Hello aremer, Sounds like carb problem more than likely a piece of trash at the inlet needle. If it dosen't have a filter you might want to install one. Besides getting to the inlet needle while your in the carb go ahead and give it a good cleaning. Also check your fuel tank for debris you may have to clean out the tank too. good luck.


----------



## kahs4814 (Mar 23, 2010)

The solenoid on the carb bowl is a anti-backfire switch. When its working you will hear it click when you turn the key on, and again when you turn the key off. Since you don't here it now its either stuck, clogged, the wire has come loose, or broke. They are always going bad. It's there so when the key is turned off when the engine is running full throttle, it has less chance to back fire when the engine stops. 
When they go bad, I just pull it off, extend the plunger and cut it off flush with wire cutters, screw it back on and tie the wire off out of the way.
That might be your problem cause if its stuck in the UP position, its cutting off fuel to the engine.

If the engine is flooding, either the float has gas in it, or the needle is stuck, or the needle seat has expanded and the needle can not shut off the flow of gas to the bowl.
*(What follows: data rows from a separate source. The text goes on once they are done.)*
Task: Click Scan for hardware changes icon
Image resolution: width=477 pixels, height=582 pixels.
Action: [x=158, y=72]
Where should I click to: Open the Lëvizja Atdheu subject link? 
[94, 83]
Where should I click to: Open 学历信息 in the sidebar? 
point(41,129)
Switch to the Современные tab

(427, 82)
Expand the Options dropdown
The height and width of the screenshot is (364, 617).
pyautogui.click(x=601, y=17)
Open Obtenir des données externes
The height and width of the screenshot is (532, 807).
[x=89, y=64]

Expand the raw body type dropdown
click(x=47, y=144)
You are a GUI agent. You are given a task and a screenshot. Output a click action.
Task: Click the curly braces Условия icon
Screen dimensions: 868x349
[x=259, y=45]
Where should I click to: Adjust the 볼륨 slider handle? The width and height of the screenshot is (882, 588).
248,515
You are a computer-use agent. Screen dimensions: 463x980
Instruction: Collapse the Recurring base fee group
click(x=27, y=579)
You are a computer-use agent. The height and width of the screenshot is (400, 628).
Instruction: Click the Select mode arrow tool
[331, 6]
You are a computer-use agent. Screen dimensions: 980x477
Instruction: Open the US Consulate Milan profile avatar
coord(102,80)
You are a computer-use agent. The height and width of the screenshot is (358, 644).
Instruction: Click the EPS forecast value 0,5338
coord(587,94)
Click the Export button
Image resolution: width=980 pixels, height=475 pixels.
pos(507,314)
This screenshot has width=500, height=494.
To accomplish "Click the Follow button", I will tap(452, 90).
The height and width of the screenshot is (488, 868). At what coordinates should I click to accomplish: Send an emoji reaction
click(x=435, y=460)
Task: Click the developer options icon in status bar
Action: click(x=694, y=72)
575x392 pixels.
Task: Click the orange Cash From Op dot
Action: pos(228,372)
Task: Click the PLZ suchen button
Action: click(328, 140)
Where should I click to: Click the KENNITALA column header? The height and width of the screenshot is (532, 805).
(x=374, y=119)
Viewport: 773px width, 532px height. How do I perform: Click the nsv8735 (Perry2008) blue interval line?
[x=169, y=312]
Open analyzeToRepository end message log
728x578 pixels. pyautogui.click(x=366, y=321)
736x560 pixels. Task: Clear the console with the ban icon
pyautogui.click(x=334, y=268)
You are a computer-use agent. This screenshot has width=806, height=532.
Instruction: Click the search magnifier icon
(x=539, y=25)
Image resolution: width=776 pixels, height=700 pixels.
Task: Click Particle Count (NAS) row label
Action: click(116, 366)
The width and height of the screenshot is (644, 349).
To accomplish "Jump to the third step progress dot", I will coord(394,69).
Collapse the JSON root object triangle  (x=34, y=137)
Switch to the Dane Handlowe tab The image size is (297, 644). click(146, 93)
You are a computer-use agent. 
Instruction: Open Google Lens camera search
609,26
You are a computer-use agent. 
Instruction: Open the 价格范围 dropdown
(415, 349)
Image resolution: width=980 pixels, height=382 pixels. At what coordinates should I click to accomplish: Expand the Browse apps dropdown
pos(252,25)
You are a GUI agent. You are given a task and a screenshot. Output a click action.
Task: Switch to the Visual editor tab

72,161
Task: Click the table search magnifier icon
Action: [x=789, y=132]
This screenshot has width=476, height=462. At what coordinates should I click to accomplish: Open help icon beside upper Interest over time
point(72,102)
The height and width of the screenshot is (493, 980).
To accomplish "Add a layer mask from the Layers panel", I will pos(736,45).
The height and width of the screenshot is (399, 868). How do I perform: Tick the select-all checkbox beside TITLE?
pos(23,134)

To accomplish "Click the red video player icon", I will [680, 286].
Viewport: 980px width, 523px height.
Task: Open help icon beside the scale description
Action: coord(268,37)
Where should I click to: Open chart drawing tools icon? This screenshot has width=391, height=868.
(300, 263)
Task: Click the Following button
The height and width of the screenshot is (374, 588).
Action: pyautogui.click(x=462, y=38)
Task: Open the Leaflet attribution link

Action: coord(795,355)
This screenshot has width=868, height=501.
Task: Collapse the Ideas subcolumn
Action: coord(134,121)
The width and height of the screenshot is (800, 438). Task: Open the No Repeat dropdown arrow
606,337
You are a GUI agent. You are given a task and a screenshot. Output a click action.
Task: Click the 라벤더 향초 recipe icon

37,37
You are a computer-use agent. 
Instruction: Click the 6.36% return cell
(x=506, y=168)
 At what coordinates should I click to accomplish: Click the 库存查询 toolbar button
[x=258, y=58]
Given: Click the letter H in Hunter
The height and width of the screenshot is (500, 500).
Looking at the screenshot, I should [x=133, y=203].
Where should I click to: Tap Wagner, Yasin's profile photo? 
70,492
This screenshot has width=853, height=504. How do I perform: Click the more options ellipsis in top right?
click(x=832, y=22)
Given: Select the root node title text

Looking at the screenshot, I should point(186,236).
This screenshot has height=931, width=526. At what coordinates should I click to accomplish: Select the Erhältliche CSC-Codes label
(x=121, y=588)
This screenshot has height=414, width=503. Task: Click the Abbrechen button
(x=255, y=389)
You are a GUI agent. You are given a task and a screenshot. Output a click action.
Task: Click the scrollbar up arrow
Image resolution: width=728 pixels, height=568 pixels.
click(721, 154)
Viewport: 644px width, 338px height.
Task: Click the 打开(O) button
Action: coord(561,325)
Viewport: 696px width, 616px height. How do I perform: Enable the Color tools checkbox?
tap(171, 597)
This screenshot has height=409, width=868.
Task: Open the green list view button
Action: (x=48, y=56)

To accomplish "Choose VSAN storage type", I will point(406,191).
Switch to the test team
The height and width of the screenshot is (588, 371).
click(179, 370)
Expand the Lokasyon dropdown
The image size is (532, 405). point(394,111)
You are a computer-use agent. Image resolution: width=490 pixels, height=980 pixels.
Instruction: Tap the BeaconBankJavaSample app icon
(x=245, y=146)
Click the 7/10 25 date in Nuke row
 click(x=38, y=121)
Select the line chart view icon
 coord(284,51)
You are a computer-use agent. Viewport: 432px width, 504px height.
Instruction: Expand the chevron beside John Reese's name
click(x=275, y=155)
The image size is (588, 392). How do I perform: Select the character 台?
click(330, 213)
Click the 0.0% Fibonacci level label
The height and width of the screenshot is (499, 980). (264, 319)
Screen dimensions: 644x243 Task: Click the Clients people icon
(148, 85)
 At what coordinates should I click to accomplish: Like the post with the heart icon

If it's a gravity feed system ( no pump ) it will allow fuel to fill the crankcase, and if you run the engine it will wash the cylinder(s). Thats bad.
A inline fuel filter AND shut off valve should be used. Always pull the dipstick and take a whiff, if you smell gas, drain and fill with fresh oil after the flooding problem has been fixed. Don't run it if you smell gas in the oil!

Hope this helps

Rob


----------